═══ 読解用抜粋

16世紀から17世紀にかけて、ヨーロッパ社会は大きな変革期を迎えました。
中世の封建的な農業中心社会から、世界規模の交易を基盤とした「近代経済」へと移行する、その転換点の中心にあったのが商業資本主義です。
「商業資本主義」という言葉は世界史の教科書でも頻出しますが、受験生の多くが「重商主義や産業資本主義との違いが分かりにくい」と感じています。そして、なんとなく表面的な意味が分かったような気がして、簡単に流してしまう受験生が多いです。
さらに、大航海時代や価格革命と深く関係するため、単独で暗記するのではなく、ヨーロッパ世界経済全体の流れの中で理解することが重要です。
本記事では、
- 商業資本主義の定義と特徴
- 大航海時代・価格革命とのつながり
- 重商主義や産業資本主義への発展
- 大学入試で狙われる論述・正誤問題の頻出ポイント
を体系的に解説します。
読み終える頃には、単なる用語暗記ではなく、世界経済史の大きな流れを掴めるはずです。

══════
═══ 項目一覧

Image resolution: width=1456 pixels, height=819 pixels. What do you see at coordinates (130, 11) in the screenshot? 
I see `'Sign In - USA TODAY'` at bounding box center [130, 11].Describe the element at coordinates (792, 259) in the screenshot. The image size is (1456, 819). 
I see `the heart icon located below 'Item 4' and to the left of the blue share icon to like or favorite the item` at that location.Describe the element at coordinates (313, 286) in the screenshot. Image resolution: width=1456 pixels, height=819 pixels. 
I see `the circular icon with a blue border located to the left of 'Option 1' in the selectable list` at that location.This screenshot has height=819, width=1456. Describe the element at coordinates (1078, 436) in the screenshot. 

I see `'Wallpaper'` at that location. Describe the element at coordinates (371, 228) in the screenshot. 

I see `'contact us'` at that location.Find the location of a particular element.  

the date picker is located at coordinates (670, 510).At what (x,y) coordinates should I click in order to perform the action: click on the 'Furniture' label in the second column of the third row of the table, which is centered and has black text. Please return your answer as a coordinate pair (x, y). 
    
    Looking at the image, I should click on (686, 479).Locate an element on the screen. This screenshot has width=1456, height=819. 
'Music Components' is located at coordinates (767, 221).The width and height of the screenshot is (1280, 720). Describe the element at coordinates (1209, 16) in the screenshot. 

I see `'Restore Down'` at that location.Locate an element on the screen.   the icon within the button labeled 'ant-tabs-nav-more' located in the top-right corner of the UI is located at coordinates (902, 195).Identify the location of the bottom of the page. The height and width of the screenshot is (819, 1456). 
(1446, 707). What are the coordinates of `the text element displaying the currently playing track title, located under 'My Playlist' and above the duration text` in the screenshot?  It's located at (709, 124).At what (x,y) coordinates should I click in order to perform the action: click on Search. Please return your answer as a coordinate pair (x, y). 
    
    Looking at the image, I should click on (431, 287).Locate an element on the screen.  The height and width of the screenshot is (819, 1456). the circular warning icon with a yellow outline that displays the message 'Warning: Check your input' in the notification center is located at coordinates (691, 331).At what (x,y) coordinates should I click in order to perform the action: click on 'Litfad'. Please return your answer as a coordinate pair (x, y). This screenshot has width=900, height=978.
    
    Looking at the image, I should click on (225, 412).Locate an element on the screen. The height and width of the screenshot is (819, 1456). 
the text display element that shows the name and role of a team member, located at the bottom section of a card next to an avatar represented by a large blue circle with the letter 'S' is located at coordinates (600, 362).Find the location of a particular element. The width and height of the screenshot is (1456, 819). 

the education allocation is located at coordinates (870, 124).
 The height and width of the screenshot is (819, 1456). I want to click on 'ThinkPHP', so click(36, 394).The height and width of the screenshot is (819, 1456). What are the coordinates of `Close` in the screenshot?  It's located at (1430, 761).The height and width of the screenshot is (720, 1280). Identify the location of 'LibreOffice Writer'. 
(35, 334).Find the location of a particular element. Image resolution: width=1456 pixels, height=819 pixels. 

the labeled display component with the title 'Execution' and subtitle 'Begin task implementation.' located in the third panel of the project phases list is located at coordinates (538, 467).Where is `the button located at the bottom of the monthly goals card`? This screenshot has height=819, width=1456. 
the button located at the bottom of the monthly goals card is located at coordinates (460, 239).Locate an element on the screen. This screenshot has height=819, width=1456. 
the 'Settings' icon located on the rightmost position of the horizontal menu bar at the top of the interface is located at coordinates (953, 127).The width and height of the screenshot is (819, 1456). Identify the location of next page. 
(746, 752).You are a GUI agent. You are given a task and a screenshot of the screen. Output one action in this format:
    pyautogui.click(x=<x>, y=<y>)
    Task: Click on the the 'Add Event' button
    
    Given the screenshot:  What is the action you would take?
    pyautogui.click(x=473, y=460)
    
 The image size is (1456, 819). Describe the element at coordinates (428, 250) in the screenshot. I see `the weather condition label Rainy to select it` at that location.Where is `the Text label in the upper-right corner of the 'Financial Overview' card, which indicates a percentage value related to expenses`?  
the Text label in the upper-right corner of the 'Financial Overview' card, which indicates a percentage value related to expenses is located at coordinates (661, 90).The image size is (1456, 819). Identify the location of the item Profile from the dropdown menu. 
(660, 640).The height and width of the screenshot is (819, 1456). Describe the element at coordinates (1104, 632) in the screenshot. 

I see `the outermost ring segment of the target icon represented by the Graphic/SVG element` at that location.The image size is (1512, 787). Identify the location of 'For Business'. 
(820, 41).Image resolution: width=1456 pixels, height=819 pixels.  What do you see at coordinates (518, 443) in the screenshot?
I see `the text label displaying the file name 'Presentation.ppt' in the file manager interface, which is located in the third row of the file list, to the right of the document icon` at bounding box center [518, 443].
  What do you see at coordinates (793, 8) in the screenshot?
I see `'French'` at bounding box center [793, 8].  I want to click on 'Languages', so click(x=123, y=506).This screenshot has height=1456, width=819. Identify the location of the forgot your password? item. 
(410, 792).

══════

- 課題一覧
[1] 商業資本主義の解説文において、本記事で解説すると箇条書きで示されている内容をすべて挙げてください。
[2] 商業資本主義の解説文から、「中世の封建的な農業中心社会か」で始まり「中で理解することが重要です。」で終わる部分を、一字一句違えずに書き写してください。
[3] 商業資本主義の解説文を、最後の文の後から書き継いでください。

- 課題別解答
[1]
- 商業資本主義の定義と特徴
- 大航海時代・価格革命とのつながり
- 重商主義や産業資本主義への発展
- 大学入試で狙われる論述・正誤問題の頻出ポイント

[2]
中世の封建的な農業中心社会から、世界規模の交易を基盤とした「近代経済」へと移行する、その転換点の中心にあったのが商業資本主義です。
「商業資本主義」という言葉は世界史の教科書でも頻出しますが、受験生の多くが「重商主義や産業資本主義との違いが分かりにくい」と感じています。そして、なんとなく表面的な意味が分かったような気がして、簡単に流してしまう受験生が多いです。
さらに、大航海時代や価格革命と深く関係するため、単独で暗記するのではなく、ヨーロッパ世界経済全体の流れの中で理解することが重要です。

[3]
第1章 商業資本主義とは何か
商業資本主義とは、「商業活動を通じて利潤を追求する経済体制」を指します。
農業や手工業ではなく、遠隔地貿易・金融・投資など、商業そのものから利益を得る仕組みが中心でした。
この経済体制が生まれた背景には、大航海時代の新航路開拓やアメリカ大陸からの銀の大量流入があります。
中世ヨーロッパでは「ギルド」による生産と地域内の市場が中心でしたが、16世紀以降はヨーロッパ・アジア・アメリカ・アフリカを結ぶ大規模な貿易網が形成され、商業資本家たちが莫大な富を蓄積するようになります。
ここでは、まず商業資本主義の定義や時代背景、特徴を整理します。
商業資本主義の定義
商業資本主義とは、生産活動ではなく商業活動を通じて利潤を追求する経済体制です。
- 中心となる主体:商人・金融業者・貿易商人
- 利潤の源泉:商品の売買差益・遠隔地貿易・投資
- 生産活動との違い:自らは生産に従事せず、商業活動に特化
この点で、後に登場する産業資本主義(工場生産に投資して利潤を得る体制)とは明確に異なります。
大学入試では、「商業資本主義 → 重商主義 → 産業資本主義」という流れを整理することが重要です。
時代背景:中世から近代への転換
商業資本主義が発展したのは、中世的経済秩序の崩壊と新しい世界貿易の出現が重なったためです。
(1) 中世的なギルド経済からの脱却
- 中世ヨーロッパでは、生産・販売をギルド(同業組合)が厳しく統制していました。
- しかし、ギルドは地域的な市場しか想定しておらず、大規模な国際貿易には不向きでした。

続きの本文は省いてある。